====== Extrait choisi ======

Autorisée en France depuis 1992, la chirurgie ambulatoire est définie par un temps d’hospitalisation inférieur à 12 heures, sans nuitée. En augmentation constante depuis dix ans, cette pratique connaît un tassement relatif dans sa croissance depuis trois ans (57,8 % 2018 contre 55,9 % en 2017 et 54,1 % en 2016), au point d'interroger sur le cap fixé par l'exécutif.  

Accompagnement serré

Le taux de 70 % fixé à l'horizon du quinquennat est-il un totem ? Du côté de l'assurance-maladie, le volontarisme reste de mise. « C'est un objectif ambitieux car cela implique de basculer près d'un million d'actes chirurgicaux d'ici à 2022 en ambulatoire, a admis Annelore Coury, directrice déléguée à la gestion et à l’organisation des soins à la CNAM. Mais cela répond aux attentes des patients et des professionnels de santé. Il faut donc maintenir un accompagnement très serré de ces derniers et des établissements pour y parvenir. »

====== Données fournies ======

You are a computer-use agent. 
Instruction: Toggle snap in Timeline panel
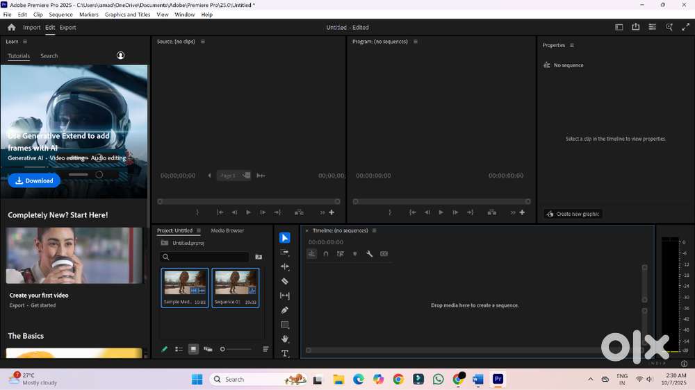click(x=326, y=254)
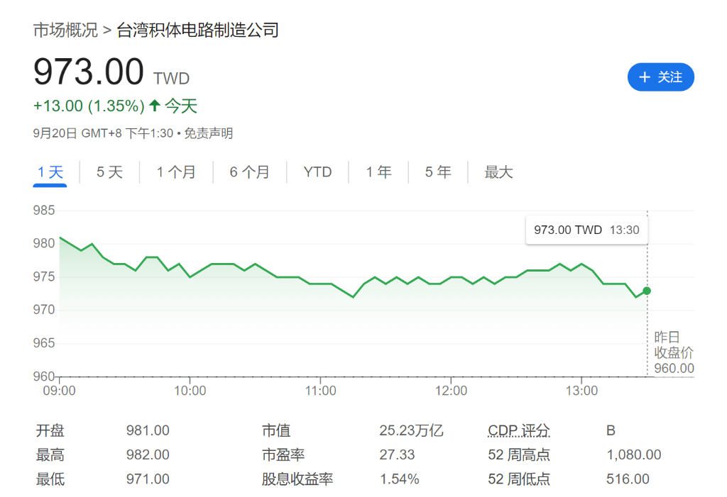This screenshot has width=727, height=497.
Task: Click the 11:00 time axis marker
Action: point(320,391)
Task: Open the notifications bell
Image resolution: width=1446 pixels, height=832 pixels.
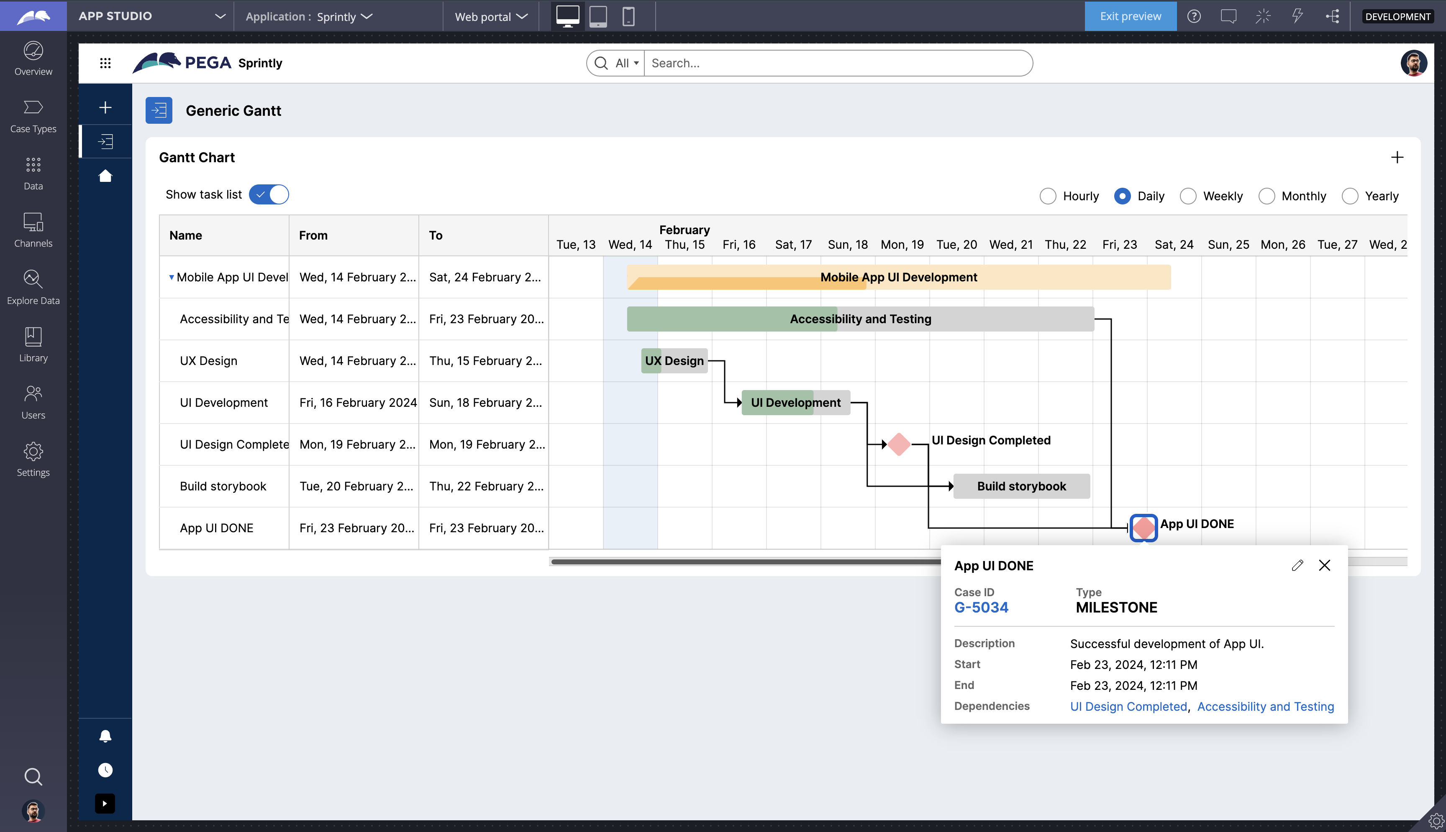Action: 105,736
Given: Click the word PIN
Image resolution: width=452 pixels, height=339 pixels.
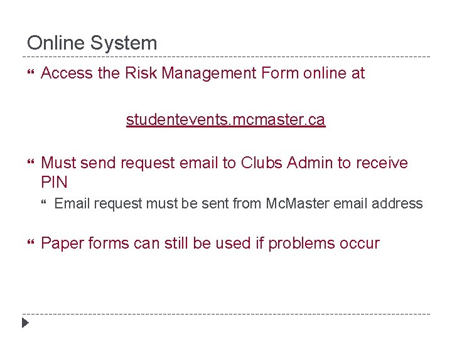Looking at the screenshot, I should tap(54, 182).
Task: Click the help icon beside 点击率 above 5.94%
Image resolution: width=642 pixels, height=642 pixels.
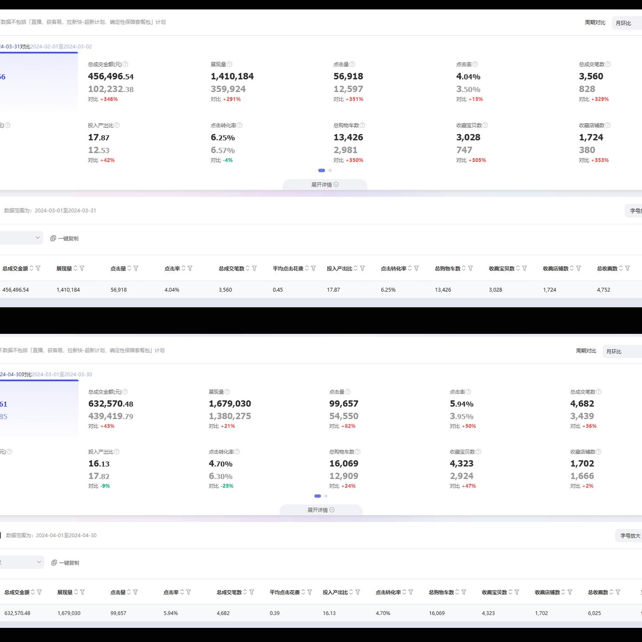Action: tap(468, 392)
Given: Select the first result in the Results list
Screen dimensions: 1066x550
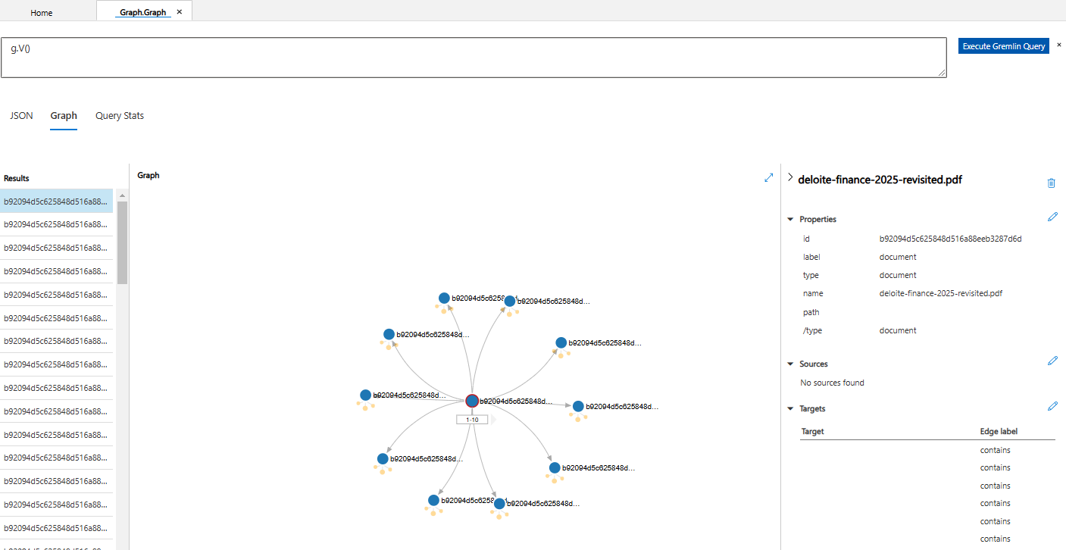Looking at the screenshot, I should [56, 200].
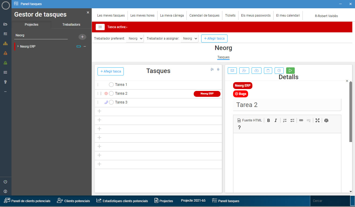Click the clock icon in Detalls toolbar

pos(279,71)
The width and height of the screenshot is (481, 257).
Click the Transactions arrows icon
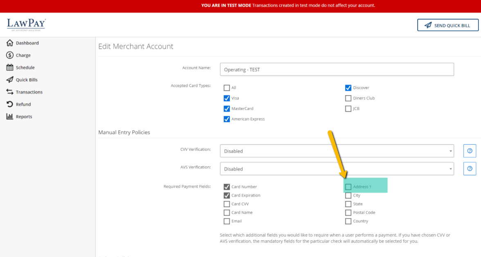tap(10, 92)
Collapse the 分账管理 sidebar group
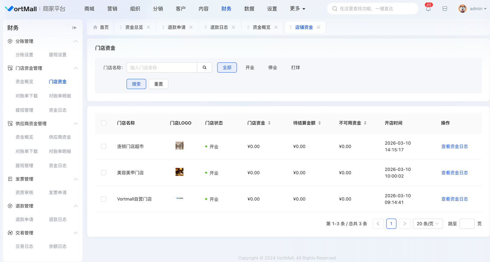The image size is (490, 262). [x=76, y=41]
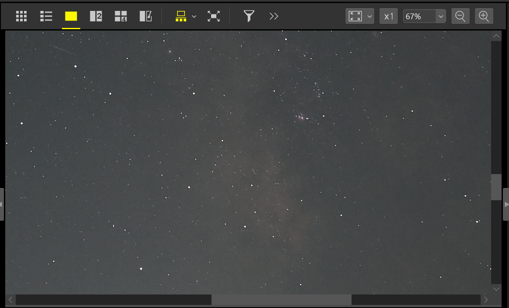Open the filter funnel tool

pos(249,17)
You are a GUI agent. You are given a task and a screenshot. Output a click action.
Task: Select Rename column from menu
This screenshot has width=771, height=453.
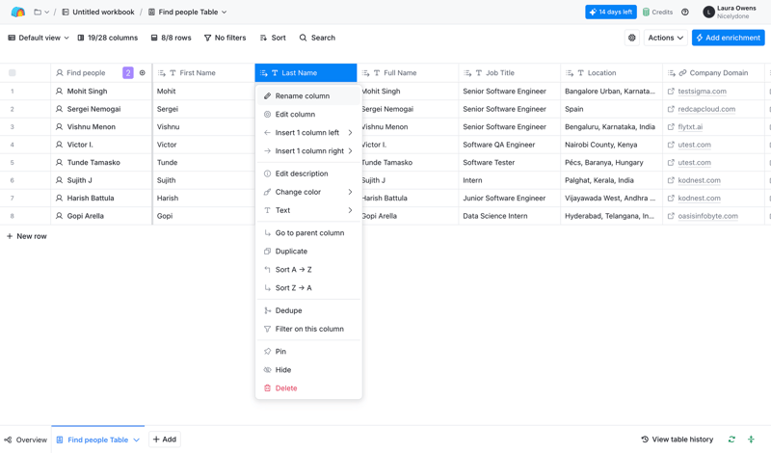click(x=302, y=96)
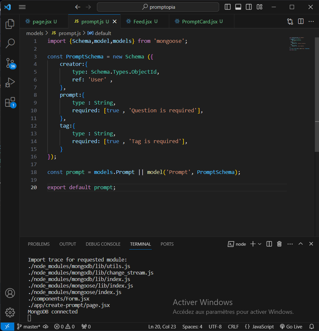Open the DEBUG CONSOLE panel tab
Viewport: 319px width, 331px height.
[x=103, y=244]
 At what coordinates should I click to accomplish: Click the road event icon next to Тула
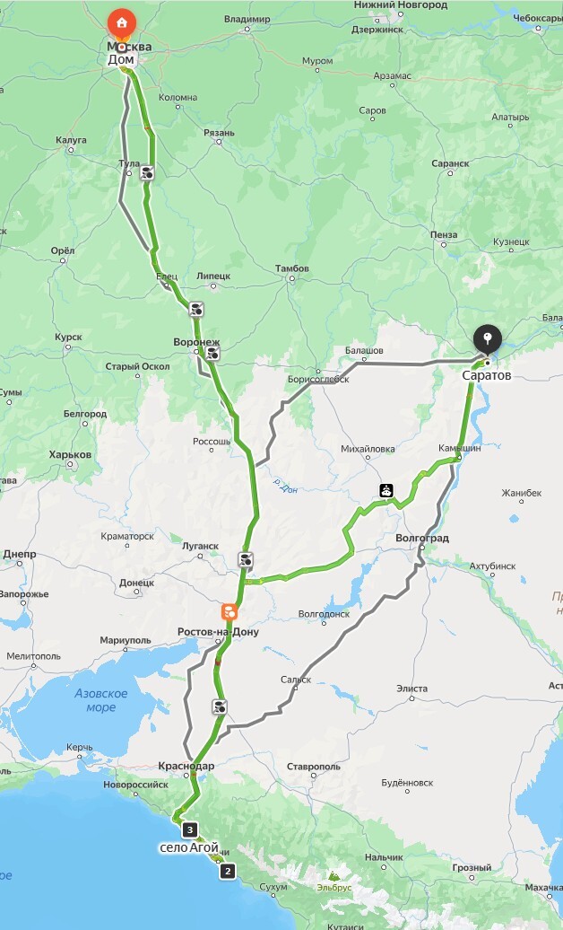[148, 173]
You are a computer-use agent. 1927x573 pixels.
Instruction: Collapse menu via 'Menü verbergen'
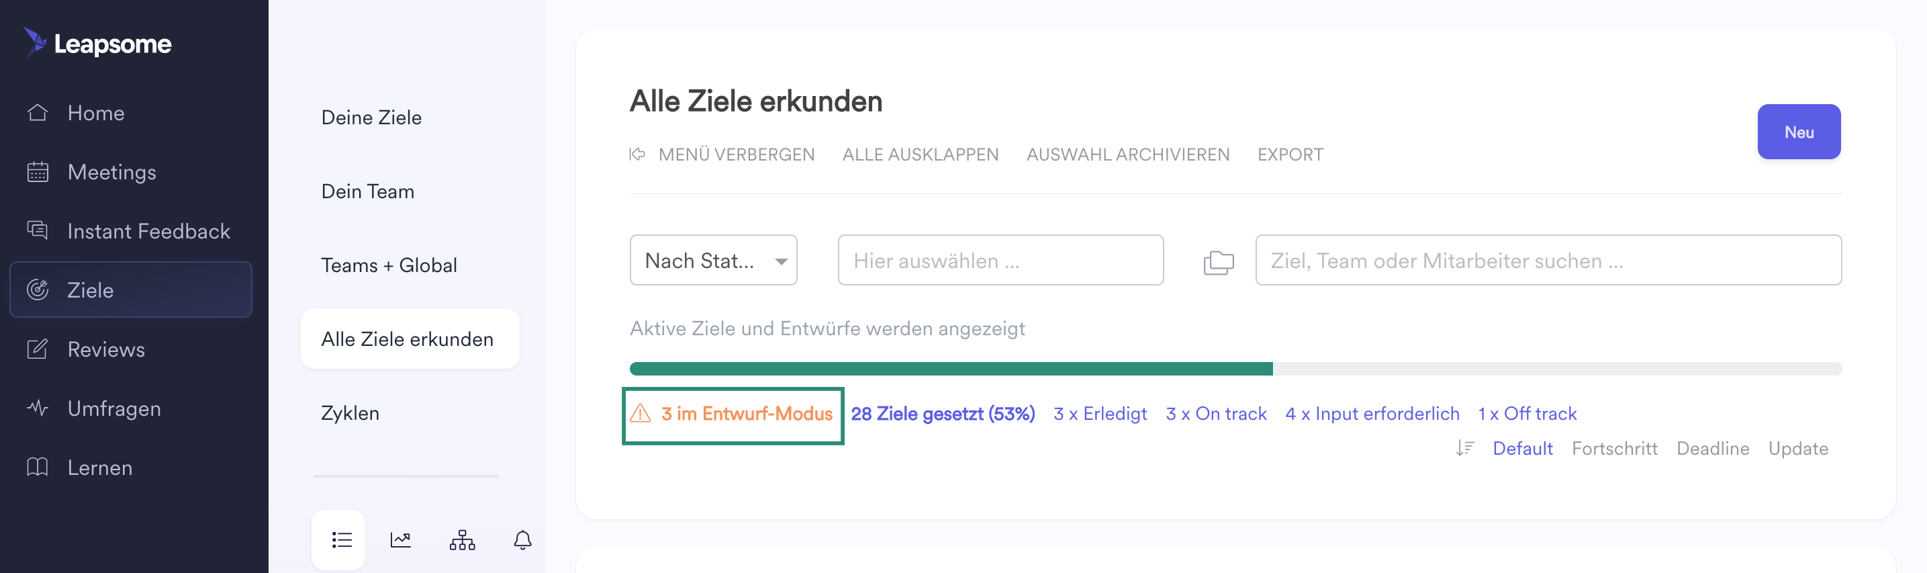pyautogui.click(x=723, y=155)
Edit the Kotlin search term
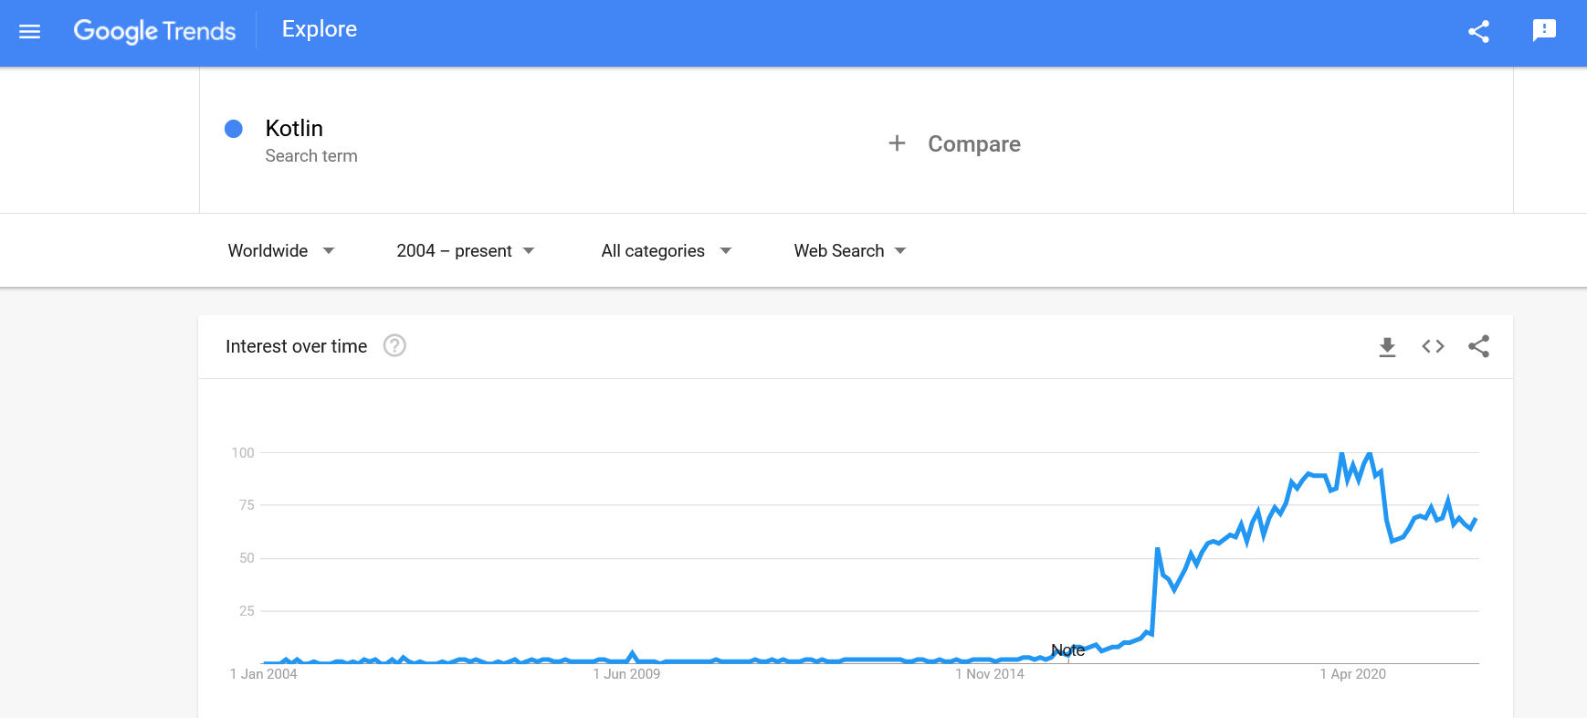 tap(294, 129)
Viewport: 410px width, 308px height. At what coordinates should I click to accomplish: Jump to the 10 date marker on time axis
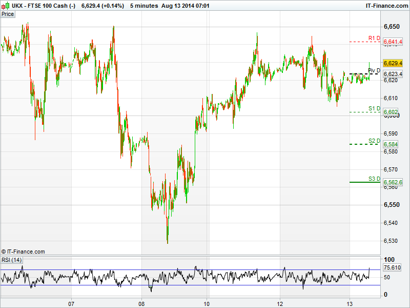coord(207,303)
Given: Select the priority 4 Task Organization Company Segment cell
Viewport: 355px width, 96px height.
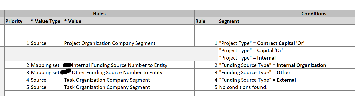Looking at the screenshot, I should point(129,80).
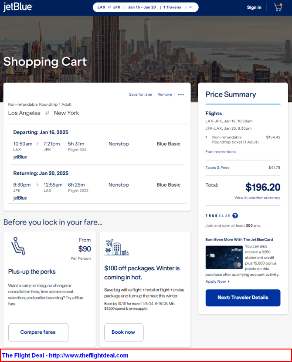Expand the trip search dropdown chevron

tap(190, 7)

======

» À faire
Répondez à ces questions sur l'extrait consacré à la chirurgie ambulatoire :
1. Depuis quelle année la chirurgie ambulatoire est-elle autorisée en France ?
2. Quel taux l'extrait indique-t-il pour 2018 ?
3. Selon Annelore Coury, combien d'actes chirurgicaux faut-il basculer en ambulatoire d'ici à 2022 ?
Les enregistrements ne servent à rien ici.

» Résultat attendu
1. Depuis 1992.
2. 57,8 %.
3. Près d'un million.